|
|
İyi dilek çöplüğü...
Bayram öncesi ama daha da yoğun bayram sonrası oradan buradan kopyalanıp yapıştırılmış, Louis-Abdül stili ağdalı e-mesajlarla boğuştum yine.... Aziz Valentin günü öncesi ve sonrasında da 'Sevgililer Günü' mesajlarıyla... Nasıl şirketlerde Al Gore'un deyişiyle zaman içinde 'bilgi çöplüğü' oluşuyorsa; bu da özel günlerde oluşan 'iyi dilek çöplüğü'. Ne gönderenin adı anlaşılır; ne de gönderilene özel tek laf vardır.
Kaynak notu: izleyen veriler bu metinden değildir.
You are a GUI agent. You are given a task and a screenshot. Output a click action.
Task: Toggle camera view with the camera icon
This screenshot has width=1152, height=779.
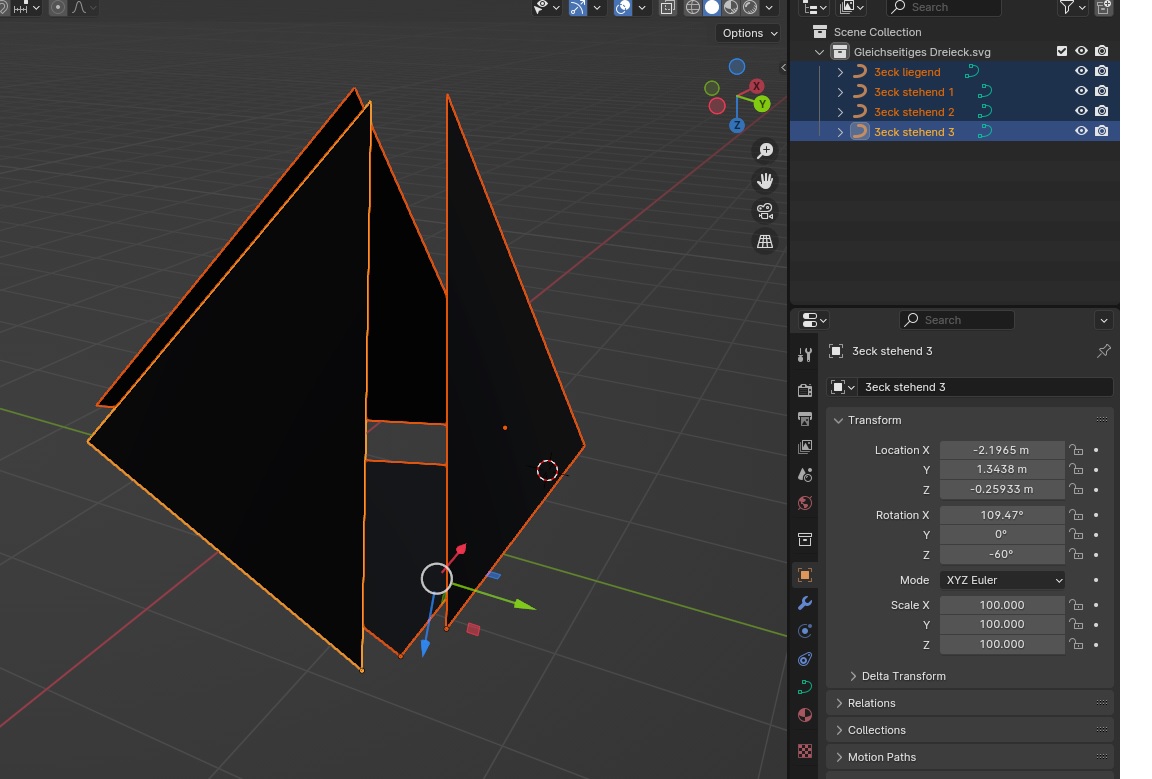(765, 211)
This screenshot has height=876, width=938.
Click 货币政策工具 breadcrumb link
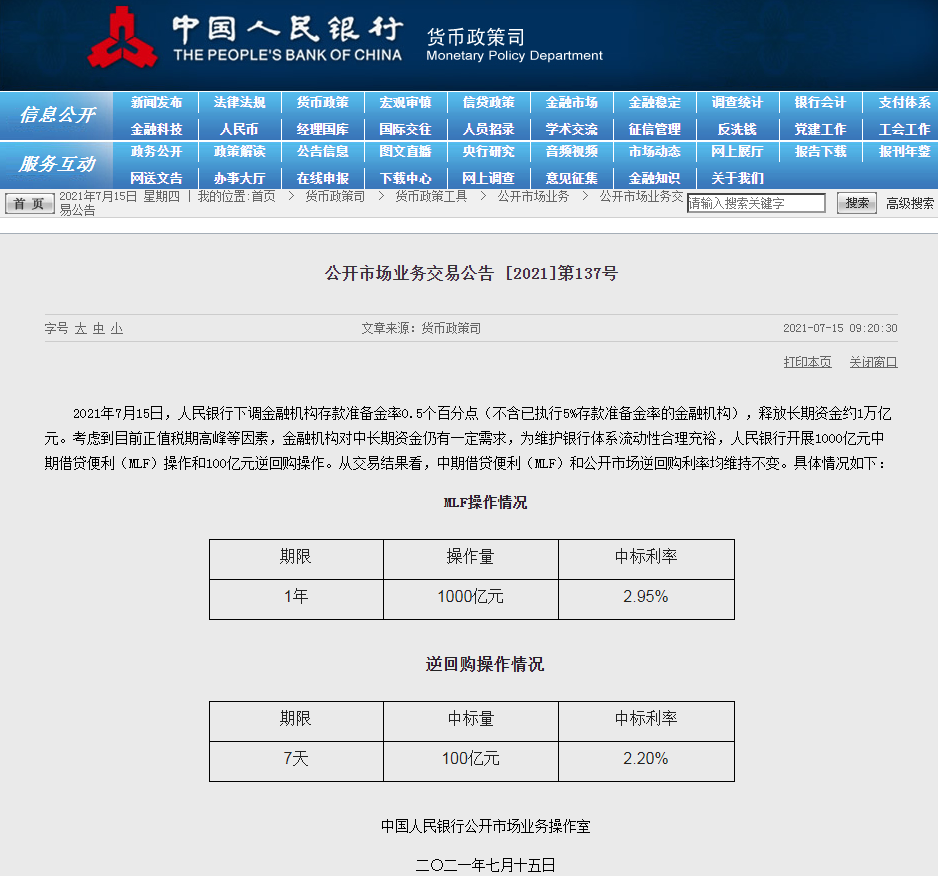click(x=430, y=196)
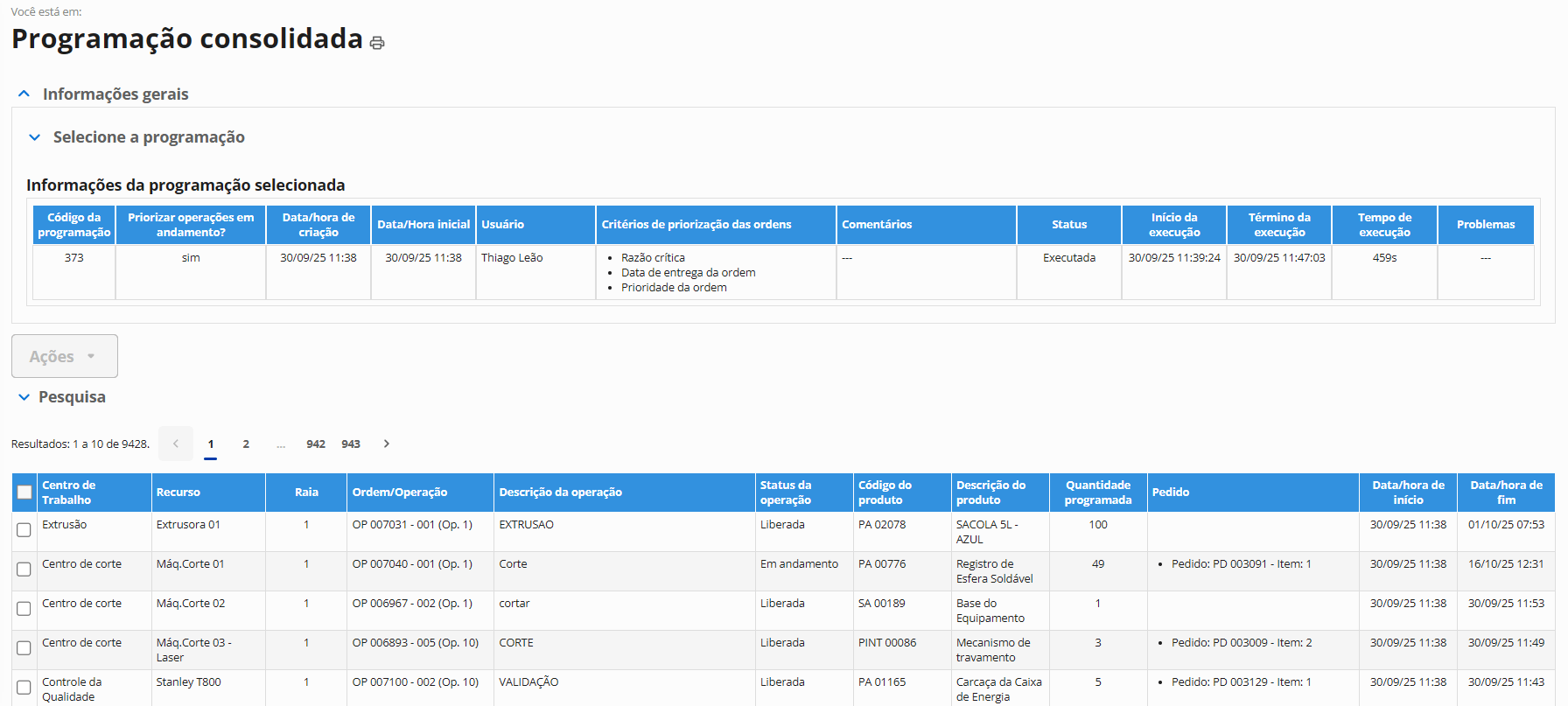Select the Extrusão row checkbox
1568x706 pixels.
(x=24, y=530)
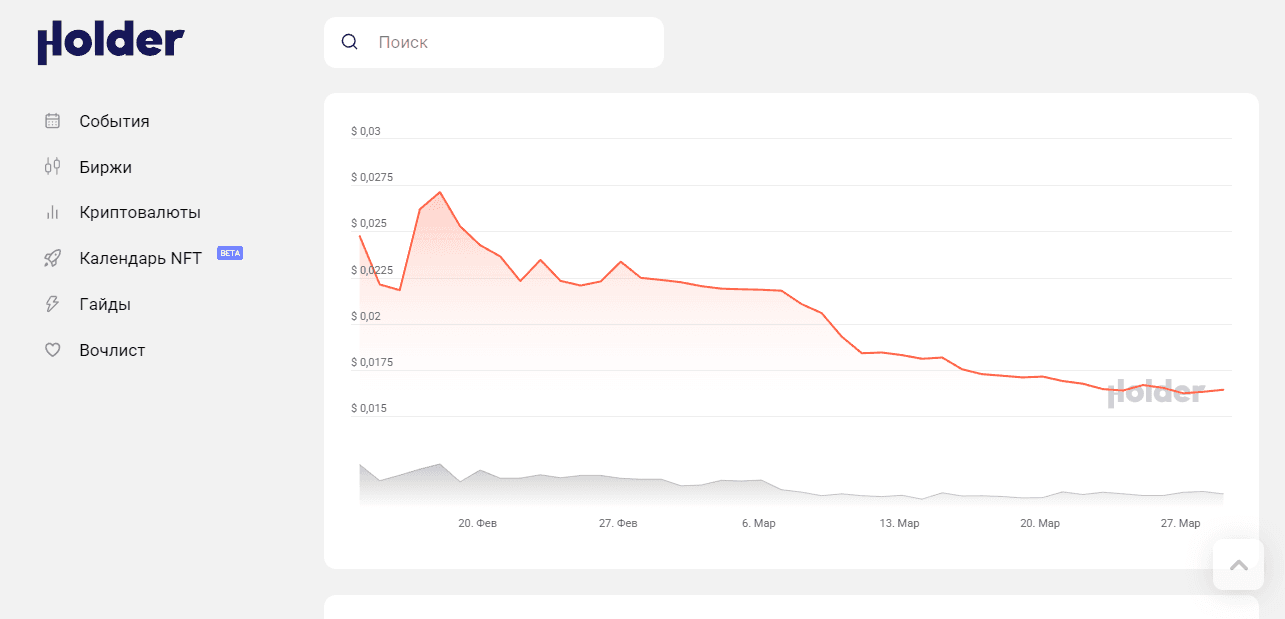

Yaz mesajı. Toplu gönderim için gerekli adresleri gir. Bir klik. Gönder gitsin. Böyle gelen mesajları çöpe atmak için harcanan zamana bile yazık. Bu mudur bizim kutlama geleneğimiz? Nerede kaldı büyüklerin ellerini, küçüklerin yanaklarını öpmek. Ya da sevdiğine sevdiğini gözlerinin içine bakarak söylemek. En azından birbirimizin sesini duyarak anlaşmak. Ben şahsen, özel yazılmamış, ya da toplu gönderim olduğu anlaşılan her mesajı okumadan çöpe atmaya devam ediyorum. Kendini gizleyen numaralara cep telefonunda cevap vermediğim gibi. Not bıraksınlar, geri ararım. İşin ilginç yanı, bu ülkenin gidişatında söz sahibi olan önemli kişiler isimlerini gizlemezken, 'fasulyeden' orta kademenin adına böyle bir önem atfetmesi... Siz siz olun beşeri iletişim kanallarını kullanın!